Please write out word for word the opening lines of the material, including the line with "Expand the Features dropdown" as the last.
*** Begin section ***
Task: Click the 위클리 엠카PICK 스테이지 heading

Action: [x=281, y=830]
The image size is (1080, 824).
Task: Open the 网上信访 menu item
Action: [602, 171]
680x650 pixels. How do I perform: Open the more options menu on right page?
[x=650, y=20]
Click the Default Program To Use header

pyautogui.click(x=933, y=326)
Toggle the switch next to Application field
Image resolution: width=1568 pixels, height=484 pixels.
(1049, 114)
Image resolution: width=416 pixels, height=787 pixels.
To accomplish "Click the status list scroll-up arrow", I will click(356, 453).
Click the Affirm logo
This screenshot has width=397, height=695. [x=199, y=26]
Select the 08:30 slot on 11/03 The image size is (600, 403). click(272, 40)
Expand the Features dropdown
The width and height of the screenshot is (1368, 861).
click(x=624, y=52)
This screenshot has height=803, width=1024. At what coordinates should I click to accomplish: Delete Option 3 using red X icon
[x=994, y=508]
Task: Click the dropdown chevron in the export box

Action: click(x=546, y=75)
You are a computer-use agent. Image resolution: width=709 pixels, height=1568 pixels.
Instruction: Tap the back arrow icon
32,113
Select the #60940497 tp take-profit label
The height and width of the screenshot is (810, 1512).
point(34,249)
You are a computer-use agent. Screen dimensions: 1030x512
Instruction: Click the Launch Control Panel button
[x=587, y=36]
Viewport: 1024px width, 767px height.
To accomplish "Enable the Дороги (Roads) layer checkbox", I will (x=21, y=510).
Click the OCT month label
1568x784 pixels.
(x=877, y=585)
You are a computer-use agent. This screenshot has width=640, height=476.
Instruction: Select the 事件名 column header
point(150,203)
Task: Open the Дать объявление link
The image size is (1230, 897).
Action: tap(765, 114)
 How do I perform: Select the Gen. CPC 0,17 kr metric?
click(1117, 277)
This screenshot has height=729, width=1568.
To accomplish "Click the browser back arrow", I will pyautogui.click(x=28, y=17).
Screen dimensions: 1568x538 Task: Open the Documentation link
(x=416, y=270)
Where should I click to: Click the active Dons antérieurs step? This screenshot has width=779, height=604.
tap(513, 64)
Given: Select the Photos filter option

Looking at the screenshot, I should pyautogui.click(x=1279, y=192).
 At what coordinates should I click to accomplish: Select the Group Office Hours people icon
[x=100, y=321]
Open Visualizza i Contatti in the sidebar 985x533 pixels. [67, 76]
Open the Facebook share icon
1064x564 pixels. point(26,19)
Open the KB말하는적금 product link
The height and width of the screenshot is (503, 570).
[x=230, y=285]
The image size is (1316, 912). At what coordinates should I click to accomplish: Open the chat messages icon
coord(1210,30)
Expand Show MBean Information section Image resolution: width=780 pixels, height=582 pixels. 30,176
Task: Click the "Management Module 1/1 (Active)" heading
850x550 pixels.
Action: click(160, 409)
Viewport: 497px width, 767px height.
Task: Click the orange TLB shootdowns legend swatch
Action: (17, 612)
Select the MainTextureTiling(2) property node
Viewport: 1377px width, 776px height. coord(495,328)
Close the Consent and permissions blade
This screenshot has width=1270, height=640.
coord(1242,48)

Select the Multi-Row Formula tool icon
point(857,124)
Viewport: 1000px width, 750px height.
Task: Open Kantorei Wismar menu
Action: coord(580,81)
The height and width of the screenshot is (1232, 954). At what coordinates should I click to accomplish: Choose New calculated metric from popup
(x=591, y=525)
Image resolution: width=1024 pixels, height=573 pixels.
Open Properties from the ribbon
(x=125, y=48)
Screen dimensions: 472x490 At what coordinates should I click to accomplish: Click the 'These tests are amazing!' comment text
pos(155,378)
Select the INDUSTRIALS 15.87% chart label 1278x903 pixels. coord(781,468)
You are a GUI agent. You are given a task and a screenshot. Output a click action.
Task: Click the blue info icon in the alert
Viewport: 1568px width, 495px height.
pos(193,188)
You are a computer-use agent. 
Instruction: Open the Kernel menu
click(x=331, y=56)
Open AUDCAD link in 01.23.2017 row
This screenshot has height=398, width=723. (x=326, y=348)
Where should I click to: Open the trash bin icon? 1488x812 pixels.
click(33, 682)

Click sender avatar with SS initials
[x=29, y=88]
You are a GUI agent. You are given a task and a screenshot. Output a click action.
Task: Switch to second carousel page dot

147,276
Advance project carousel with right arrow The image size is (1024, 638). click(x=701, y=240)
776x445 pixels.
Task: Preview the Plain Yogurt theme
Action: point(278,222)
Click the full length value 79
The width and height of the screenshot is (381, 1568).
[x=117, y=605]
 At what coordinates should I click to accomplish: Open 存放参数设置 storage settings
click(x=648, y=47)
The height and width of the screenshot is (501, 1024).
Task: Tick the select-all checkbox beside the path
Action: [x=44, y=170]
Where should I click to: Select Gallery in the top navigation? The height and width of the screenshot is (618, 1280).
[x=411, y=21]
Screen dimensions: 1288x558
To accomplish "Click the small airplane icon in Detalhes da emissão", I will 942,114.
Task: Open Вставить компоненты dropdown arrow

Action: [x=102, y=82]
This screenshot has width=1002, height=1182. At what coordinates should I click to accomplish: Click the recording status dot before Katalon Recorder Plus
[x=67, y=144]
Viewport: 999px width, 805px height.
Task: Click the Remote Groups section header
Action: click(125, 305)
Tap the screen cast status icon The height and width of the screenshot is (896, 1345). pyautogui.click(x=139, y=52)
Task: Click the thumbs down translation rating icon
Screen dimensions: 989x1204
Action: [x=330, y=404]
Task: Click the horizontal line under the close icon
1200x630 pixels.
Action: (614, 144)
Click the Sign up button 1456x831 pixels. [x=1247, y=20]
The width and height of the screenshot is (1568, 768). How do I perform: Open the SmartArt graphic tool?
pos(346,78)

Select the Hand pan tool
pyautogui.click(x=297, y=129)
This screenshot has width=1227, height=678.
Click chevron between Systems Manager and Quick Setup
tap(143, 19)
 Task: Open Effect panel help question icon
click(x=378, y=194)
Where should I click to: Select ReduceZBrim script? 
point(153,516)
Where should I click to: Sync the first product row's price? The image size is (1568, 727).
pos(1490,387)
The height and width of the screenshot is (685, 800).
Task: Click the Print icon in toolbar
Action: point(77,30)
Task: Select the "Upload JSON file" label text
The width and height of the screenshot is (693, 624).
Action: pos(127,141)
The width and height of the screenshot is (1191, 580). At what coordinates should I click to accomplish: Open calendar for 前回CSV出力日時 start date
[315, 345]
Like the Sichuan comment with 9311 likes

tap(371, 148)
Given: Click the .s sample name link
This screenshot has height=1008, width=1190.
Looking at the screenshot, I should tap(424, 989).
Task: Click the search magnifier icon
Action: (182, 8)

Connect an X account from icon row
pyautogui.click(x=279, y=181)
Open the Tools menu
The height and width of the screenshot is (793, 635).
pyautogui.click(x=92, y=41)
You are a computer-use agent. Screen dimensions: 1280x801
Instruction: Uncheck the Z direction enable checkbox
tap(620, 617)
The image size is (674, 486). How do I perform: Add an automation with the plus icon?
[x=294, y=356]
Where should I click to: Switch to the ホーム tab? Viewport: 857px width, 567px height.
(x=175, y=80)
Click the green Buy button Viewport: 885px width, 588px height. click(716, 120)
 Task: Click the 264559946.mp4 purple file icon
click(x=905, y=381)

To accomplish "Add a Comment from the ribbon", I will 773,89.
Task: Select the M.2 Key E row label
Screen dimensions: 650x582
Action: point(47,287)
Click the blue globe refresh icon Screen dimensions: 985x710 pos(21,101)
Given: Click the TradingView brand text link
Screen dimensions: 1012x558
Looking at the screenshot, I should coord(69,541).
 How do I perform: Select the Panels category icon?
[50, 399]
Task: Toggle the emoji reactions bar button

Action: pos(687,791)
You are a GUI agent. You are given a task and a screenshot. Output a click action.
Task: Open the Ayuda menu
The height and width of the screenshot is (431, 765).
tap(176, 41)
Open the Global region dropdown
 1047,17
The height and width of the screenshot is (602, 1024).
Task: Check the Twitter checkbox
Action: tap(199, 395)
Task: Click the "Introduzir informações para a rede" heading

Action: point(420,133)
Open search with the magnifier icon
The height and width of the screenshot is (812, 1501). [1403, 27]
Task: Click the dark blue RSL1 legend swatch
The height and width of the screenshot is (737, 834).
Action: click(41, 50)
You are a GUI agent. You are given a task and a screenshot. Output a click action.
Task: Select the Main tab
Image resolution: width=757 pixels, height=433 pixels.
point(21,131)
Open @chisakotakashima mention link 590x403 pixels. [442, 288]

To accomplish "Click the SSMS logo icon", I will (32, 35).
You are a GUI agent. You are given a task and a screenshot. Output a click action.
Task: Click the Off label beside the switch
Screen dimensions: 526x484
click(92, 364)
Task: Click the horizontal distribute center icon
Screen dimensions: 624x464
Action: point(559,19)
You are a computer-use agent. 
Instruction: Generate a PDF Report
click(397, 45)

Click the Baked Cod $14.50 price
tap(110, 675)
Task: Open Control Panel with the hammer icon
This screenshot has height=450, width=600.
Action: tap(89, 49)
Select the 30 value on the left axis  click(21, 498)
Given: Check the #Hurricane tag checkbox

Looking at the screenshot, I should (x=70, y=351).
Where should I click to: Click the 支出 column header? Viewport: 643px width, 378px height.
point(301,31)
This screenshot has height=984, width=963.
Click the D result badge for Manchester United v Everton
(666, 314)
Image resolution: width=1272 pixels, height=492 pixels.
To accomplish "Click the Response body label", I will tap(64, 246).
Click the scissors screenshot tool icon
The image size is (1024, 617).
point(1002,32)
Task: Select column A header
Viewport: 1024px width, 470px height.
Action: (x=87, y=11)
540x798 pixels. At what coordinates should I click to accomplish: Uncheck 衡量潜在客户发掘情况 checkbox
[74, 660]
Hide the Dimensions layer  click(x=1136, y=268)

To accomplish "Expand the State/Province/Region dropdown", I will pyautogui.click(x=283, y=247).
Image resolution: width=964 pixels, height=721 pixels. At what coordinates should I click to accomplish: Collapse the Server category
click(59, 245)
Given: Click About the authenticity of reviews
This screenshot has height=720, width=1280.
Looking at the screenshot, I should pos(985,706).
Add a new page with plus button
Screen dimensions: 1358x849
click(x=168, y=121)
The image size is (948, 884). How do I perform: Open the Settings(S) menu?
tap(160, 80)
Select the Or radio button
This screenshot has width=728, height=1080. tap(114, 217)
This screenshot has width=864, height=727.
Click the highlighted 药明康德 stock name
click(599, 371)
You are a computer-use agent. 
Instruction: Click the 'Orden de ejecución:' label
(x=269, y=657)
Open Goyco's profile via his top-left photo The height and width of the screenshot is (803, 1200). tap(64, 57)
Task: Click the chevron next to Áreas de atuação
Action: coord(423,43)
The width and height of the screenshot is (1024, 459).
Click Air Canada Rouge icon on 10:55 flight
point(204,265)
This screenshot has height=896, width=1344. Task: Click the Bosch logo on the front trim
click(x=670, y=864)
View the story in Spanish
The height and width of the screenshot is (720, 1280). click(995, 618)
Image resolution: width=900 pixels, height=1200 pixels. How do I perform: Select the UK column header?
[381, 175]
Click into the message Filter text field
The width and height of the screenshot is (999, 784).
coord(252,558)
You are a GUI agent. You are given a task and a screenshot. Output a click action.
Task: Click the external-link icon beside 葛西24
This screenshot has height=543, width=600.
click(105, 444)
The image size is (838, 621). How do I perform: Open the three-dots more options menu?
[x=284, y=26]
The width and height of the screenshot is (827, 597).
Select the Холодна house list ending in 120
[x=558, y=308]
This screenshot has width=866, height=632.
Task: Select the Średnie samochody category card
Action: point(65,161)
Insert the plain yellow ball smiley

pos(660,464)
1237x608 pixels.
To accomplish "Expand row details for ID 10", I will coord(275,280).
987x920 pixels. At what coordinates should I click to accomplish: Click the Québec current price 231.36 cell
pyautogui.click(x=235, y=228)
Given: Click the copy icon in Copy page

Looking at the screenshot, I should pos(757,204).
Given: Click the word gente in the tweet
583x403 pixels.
*** End section ***
▶ _ANSWER SPACE_:
Task: Click the 위클리 엠카PICK 스테이지 heading

Action: [x=281, y=830]
The image size is (1080, 824).
Task: Open the 网上信访 menu item
Action: [602, 171]
680x650 pixels. How do I perform: Open the more options menu on right page?
[x=650, y=20]
Click the Default Program To Use header

pyautogui.click(x=933, y=326)
Toggle the switch next to Application field
Image resolution: width=1568 pixels, height=484 pixels.
(1049, 114)
Image resolution: width=416 pixels, height=787 pixels.
To accomplish "Click the status list scroll-up arrow", I will click(356, 453).
Click the Affirm logo
This screenshot has width=397, height=695. [x=199, y=26]
Select the 08:30 slot on 11/03 The image size is (600, 403). click(272, 40)
Expand the Features dropdown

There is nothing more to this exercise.